According to the program, water pollution in the Yangtze River area
will be remarkably reduced within eight years, while most of the
water sources for drinking will be greatly improved.
The program, approved by a team of experts at a meeting in Beijing
Sunday, is the first time 16 provincial administrations along the
waterway have united in a clean-up campaign.
The administrations have worked on their own plans to tackle such
water pollution since the 1980s. The individual campaigns,
sometimes conflicting and regionally biased, often led to dissent
and conflict among different provinces, undermining the water
clean-up campaign as a whole.
This time, the plan is more clearly designed, officials said. It
builds on a comprehensive survey of the drainage disposal ability
and wastewater discharge in different sections along the river.
The plan, for the first time, divides the waterway into four major
sub-areas - the protection zone, buffer zone, exploitation zone and
reserve zone - in terms of major functions of local water
resources.
In
addition, the exploitation zone is also further divided according
to different functions for usage, where water resources are used
respectively for daily life, industry, irrigation, aquatic
cultivation and sightseeing.
Each area can be equipped with different measures of
anti-pollutions, requirements on exploration of water resources and
water quality monitoring.
The river can, therefore, be explored for its economic potential
without being at the expense of water resource contamination.
At
the meeting, experts said the program covers the largest drainage
area, involves the most advanced technologies and, therefore, will
be most effectively implemented.
The Yangtze River, the third largest river in the world and the
longest in China, has long been polluted by industrial and domestic
waste.
The overloaded human activities on the waterway have led to growing
soil erosion, making it vulnerable to floods.
Economic toll is on the rise.
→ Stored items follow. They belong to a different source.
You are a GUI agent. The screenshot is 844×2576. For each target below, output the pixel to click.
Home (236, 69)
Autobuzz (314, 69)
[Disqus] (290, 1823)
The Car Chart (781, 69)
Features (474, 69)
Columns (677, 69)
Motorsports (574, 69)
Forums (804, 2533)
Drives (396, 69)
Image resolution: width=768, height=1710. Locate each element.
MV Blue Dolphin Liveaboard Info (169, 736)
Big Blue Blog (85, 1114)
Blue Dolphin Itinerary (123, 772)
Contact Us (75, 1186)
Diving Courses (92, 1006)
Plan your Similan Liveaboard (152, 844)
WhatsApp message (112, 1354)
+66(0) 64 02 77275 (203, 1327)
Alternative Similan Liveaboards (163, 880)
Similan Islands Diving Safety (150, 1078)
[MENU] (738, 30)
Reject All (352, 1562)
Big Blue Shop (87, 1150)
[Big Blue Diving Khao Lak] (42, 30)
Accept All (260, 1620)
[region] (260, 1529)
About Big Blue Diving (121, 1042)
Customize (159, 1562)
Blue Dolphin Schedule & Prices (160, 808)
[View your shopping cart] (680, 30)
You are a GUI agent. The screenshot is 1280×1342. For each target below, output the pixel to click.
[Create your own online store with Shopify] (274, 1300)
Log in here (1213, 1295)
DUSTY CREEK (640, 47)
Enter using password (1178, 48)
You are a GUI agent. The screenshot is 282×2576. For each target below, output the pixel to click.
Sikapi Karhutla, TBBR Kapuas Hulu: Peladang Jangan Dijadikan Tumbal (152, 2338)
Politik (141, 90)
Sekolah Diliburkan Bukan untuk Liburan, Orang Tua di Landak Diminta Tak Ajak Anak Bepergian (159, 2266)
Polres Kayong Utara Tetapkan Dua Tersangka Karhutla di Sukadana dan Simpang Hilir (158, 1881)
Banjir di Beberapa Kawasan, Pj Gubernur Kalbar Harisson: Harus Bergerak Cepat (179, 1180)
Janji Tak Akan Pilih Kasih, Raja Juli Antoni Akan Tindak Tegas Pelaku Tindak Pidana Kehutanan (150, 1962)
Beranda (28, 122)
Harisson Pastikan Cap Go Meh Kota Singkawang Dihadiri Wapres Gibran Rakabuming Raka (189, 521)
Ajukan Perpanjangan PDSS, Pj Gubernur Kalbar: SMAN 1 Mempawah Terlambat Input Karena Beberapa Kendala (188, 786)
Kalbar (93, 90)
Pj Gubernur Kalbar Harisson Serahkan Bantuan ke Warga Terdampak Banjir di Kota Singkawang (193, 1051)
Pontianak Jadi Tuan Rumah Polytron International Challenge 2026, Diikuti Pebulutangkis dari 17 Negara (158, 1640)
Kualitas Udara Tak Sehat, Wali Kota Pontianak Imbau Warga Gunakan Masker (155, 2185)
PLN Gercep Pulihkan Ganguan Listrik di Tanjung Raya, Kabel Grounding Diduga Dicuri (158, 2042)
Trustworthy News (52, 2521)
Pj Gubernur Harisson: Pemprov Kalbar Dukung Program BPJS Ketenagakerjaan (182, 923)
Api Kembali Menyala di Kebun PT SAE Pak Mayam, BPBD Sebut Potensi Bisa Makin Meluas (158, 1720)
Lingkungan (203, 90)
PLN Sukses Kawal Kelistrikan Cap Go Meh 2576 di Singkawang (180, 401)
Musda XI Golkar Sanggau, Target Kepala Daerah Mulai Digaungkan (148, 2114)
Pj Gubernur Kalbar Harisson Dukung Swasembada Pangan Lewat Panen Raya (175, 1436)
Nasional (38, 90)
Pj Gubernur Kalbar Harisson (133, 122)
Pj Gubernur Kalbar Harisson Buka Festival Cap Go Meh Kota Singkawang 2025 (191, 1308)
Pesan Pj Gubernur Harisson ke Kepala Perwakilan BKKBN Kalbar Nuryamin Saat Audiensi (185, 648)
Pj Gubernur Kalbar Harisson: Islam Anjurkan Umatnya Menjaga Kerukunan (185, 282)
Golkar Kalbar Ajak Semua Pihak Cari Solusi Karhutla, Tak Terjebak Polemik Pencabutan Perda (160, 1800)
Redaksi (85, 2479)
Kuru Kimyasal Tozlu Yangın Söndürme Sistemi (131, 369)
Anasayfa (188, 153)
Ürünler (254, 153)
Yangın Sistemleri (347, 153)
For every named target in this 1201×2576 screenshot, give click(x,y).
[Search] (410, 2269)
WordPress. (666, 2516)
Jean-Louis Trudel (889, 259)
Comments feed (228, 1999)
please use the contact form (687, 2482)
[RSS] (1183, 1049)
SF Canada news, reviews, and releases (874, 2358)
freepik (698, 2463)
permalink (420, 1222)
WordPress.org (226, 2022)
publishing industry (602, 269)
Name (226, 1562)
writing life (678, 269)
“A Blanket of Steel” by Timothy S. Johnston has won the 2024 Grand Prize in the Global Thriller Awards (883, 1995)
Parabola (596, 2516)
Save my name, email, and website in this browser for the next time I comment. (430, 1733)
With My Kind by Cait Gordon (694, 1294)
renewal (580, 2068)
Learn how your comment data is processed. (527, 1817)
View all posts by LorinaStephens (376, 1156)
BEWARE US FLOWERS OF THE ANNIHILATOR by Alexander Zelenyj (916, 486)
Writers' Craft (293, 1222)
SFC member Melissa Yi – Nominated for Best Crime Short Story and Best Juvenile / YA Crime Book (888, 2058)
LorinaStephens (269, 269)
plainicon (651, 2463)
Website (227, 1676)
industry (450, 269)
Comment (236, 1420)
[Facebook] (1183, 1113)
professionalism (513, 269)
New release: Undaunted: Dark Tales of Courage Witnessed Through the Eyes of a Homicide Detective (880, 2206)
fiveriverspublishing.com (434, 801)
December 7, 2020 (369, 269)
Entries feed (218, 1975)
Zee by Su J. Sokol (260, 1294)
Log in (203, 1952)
One prime example was in 1998 when
the river generated one of the worst flood disasters in the nation,
involving 160 billion yuan (US$19.3 billion) in economic
losses.
Experts have warned the growing pollution and water-related
disasters may put a dent on economic growth in such business
epicenters as Shanghai, sitting right at the estuary of the Yangtze
River.
Ning Yuan, director of the Water Resources and Hydropower Designing
Institute under the Ministry of Water Resources, said the program
is the first of its kind to give a general outlook for protecting
water resources within the Yangtze River drainage area as a
whole.
The program suggests further efforts should be made in the fields
of soil and water conservation and river channel improvement, as
well as pollution monitoring and control.
Liu Changming, a member of the Chinese Academy of Sciences, said,
to ensure sound water quality of the Yangtze River is of urgent
importance, as the "south-to-north" water diversion project and
water retaining project at the Three Gorges will soon be
launched.
However, experts said the public should be educated about pollution
and the dangers to the Yangtze River.
One suggestion has been to set up a "Yangtze River Day" in October,
in what would be an annual event for people to relate pollution on
the river with how it affects their lives in China.